Cloud databases can help clear up the bottlenecks arising in today’s data environments in these ways:
Relieve overloaded infrastructures:
In many advanced data organizations over the years, decision makers turned to enterprise data warehouses to help capture, archive, organize, sift through, and make sense of their data. Data warehouses were revolutionary in their time because they cut across the many data silos that had sprung up in enterprises, providing data independent of specific applications or platforms. However, the deluge of data in varying formats—particularly unstructured data—and the need for real-time streams places strain on existing infrastructure, particularly data warehouses which may not have been built for unstructured data and real-time analysis.
Get more out of tight budgets:
IT leaders increasingly find themselves in a double bind. They need to address demands for increased access and capabilities, while simultaneously keeping a lid on cost. Cloud computing—particularly cloud-based databases or databases that support cloud—offers ways to address these challenges.
Cloud is inherently built on shared resources, and thus the costs are spread either across business units (within private clouds) or across customer bases (within public clouds).
Achieve greater flexibility:
Today’s data environments need extraordinary work. Plus, new clients and projects can be quickly put in place without a significant performance hit to existing data environments. Cloud databases can also be supported in a more automated fashion, reducing errors and providing for more end user self-service. If the business case is still uncertain or undetermined for a particular analytics application, deploying and piloting the application can be accomplished very quickly at minimal cost, without the need to borrow cycles from existing machines within the organization.
Enable greater innovation and speed:
With a pre-built, pre-configured cloud database solution available—either within the enterprise or supplied by an outside cloud vendor— new applications and systems can be stood up with a minimum of pre-design or integration work on the part of IT or data management staffs. IT and data management departments can focus on delivering analytics and other solutions without the need for long-term database modeling or development work. Plus, new clients and projects can be quickly put in place without a significant performance hit to existing data environments. Cloud databases can also be supported in a more automated fashion, reducing errors and providing for more end-user self-service. If the business case is still uncertain or undetermined for a particular analytics application, deploying and piloting the application can be accomplished very quickly at minimal cost, without the need to borrow cycles from existing machines within the organization.
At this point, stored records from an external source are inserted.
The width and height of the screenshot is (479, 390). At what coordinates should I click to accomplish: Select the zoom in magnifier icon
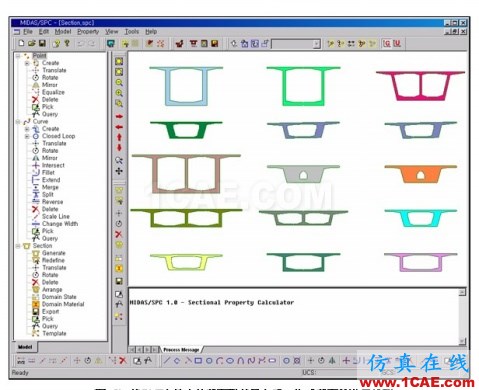[119, 93]
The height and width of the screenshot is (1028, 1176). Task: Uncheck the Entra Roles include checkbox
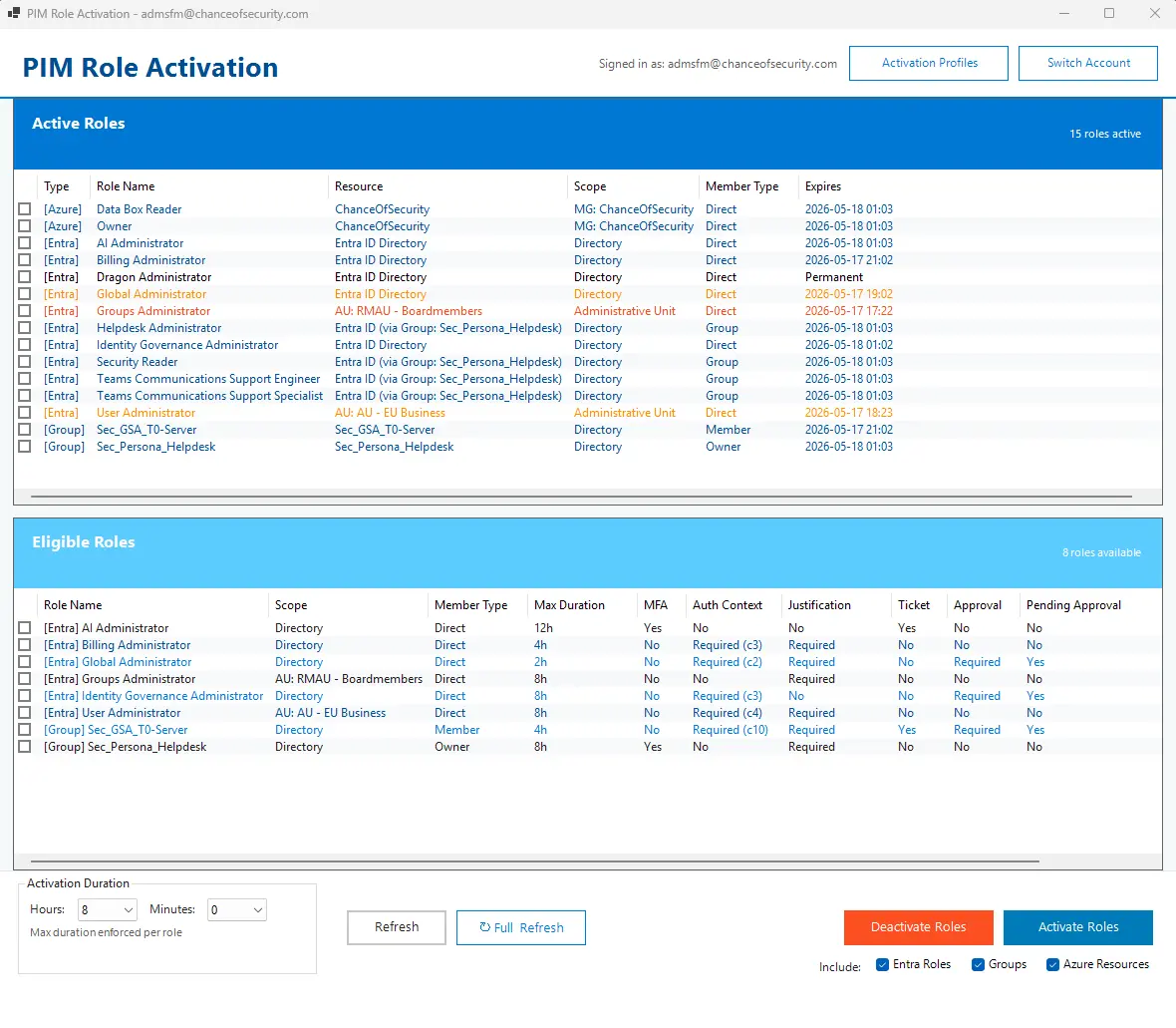(x=883, y=965)
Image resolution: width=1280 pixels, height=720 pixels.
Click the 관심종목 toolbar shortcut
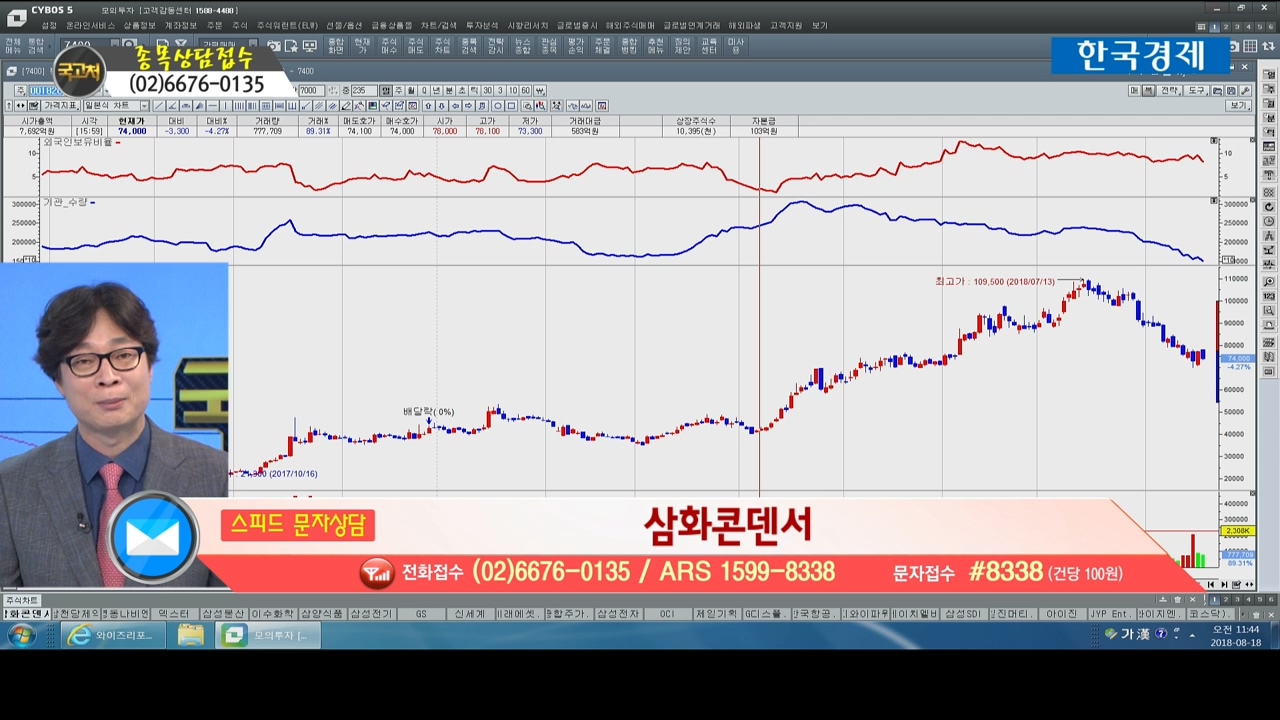pos(549,46)
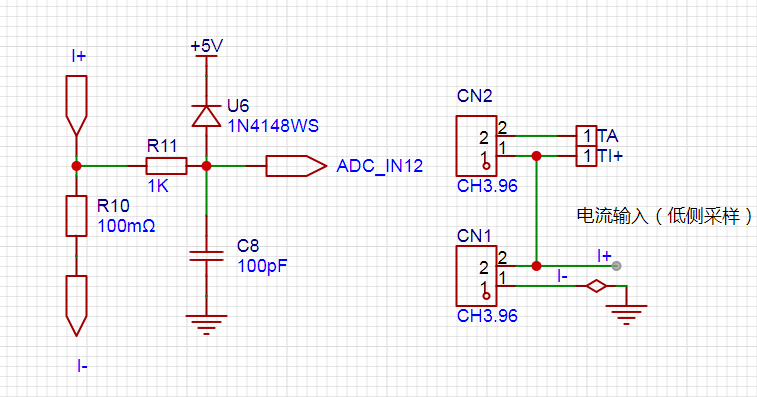Select the R11 1K resistor symbol
The height and width of the screenshot is (397, 757).
[166, 166]
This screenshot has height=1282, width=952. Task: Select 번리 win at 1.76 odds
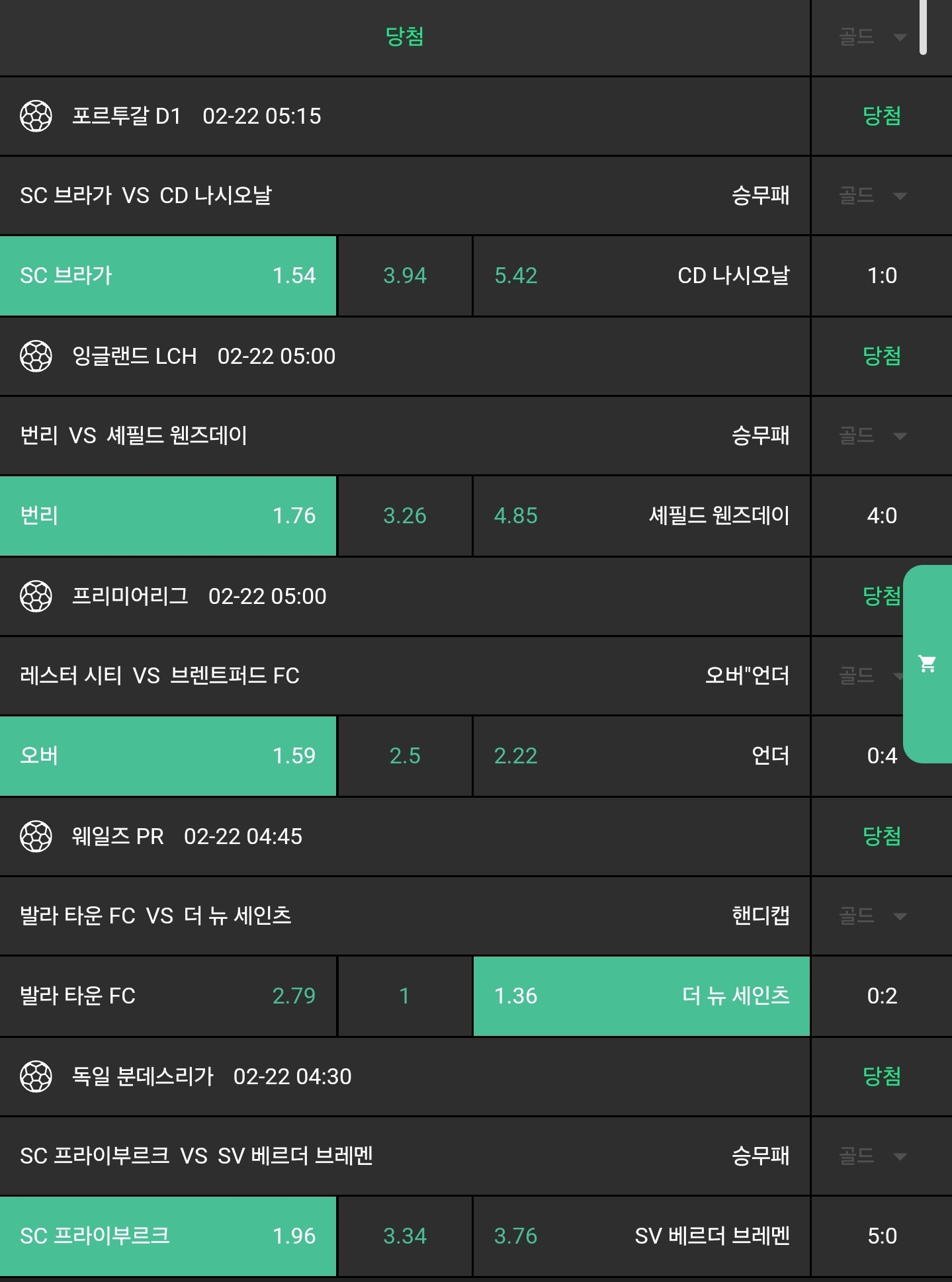[168, 516]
Provide or compensate for needed skills:
Managing data in different formats from a variety of data sources requires the ability to bring this data together and integrate it into a common format. This requires professionals who are well-versed in extract, transform, and load (ETL) skills. The availability of cloud databases means that much of the underlying “plumbing” work of capturing and rationalizing data has already been addressed by the cloud provider, or within the shared enterprise environment—so IT staff can focus on analytics projects, versus reinventing the wheel with data standards.
Measure services:
Data services will generate significant amounts of data themselves, providing IT managers and administrators insights into service performance, uptime, and usage patterns.
Consolidate and standardize data environments and workloads:
Transforming database functions into cloud-based data services enables enterprises to take advantage of shared and highly scalable resources. Rather than be duplicated across business units, enterprise users have access to a single environment. The move to cloud, whether based on a private cloud platform or from a cloud provider, also means adoption of more common standards used by most new-age applications, services, and interfaces. Thus, new functions can be brought up quicker and easier than with the siloed database access points of the past.
In recent times, there has been a relentless demand for more capacity, more real-time insights, and more ability to support new types of data flowing into enterprises. Cloud databases address the needs of a more agile and data-driven enterprise, offering manageable costs, greater simplicity, more scalability, and enhanced flexibility. Much of the data now coming in, due to cost or structure, may even be better suited for storage within cloud-based environments as the first option. Cloud databases—either run directly from the cloud or supporting the cloud—have become a worthwhile option for many enterprises.